A decisão do CAS foi tomada após votação, que teve placar de 2 a 1, na qual se considerou não existirem provas inquestionáveis de que Bin Hammam subornou membros da União Caribenha de Futebol por votos nas eleições para presidente da Fifa, em junho de 2011, quando era o único rival de Joseph Blatter.

“É mais provável do que improvável que Bin Hammam fosse a fonte do dinheiro (repartido entre os delegados)”, aponta o CAS. O órgão, contudo, expressou que a decisão não é uma afirmação de inocência do ex-dirigente, apenas que as provas são insuficientes para condená-lo.
O painel do CAS foi presidido, que realizou a votação era formado pelo espanhol José María Alonso acompanhado pelos britânicos Philippe Sands e Romano Subiotto.

A Fifa iniciou a investigação sobre o comportamento de Bin Hammam na campanha à presidência, após denúncia do secretário-geral da Concacaf, o americano Chuck Blazer.
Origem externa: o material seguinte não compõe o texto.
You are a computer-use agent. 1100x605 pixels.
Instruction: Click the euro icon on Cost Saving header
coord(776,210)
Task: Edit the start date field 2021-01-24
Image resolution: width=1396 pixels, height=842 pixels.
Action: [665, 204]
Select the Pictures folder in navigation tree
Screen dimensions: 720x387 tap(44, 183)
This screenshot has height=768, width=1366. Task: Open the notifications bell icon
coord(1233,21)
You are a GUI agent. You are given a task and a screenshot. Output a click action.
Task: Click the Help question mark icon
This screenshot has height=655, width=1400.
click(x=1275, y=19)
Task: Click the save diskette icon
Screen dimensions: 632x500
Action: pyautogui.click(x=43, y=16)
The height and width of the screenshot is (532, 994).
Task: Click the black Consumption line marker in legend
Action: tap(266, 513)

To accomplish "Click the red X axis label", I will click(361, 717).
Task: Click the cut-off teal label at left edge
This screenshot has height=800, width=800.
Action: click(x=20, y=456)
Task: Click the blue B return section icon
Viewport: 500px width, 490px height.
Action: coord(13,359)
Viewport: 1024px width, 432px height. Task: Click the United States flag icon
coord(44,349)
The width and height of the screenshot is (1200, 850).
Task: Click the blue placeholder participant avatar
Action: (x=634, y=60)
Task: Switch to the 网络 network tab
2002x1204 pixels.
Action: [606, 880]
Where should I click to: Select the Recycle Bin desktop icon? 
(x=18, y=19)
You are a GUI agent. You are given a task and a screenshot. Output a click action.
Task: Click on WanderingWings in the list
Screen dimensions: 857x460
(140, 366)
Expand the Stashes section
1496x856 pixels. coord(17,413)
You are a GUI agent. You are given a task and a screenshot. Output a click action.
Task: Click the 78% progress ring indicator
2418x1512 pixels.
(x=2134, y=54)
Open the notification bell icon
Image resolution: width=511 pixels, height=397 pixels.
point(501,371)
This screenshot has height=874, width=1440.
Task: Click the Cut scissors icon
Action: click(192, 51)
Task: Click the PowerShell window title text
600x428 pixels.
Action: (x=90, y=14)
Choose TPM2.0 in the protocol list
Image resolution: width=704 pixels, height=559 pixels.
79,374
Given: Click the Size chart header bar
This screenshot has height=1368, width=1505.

O valor por cada voto pago pelo ex-presidente da Confederação Asiática era de US$ 40 mil (atualmente, pouco mais de R$ 80 mil).

Após ter sido imposta uma punição provisória, que o impediu de concorrer nas eleições da entidade máxima do futebol, a Fifa o baniu de seus quadros em agosto de 2011, por violação do seu código ético. Em setembro o comitê de apelação da Fifa confirmou a punição. Dois meses depois, o catariano recorreu ao CAS.

A Fifa expressou nesta quinta-feira sua “preocupação” pela decisão do tribunal arbitral e lembrou que Bin Hammam é investigado por outras irregularidades, em processos abertos pela Confederação Asiática.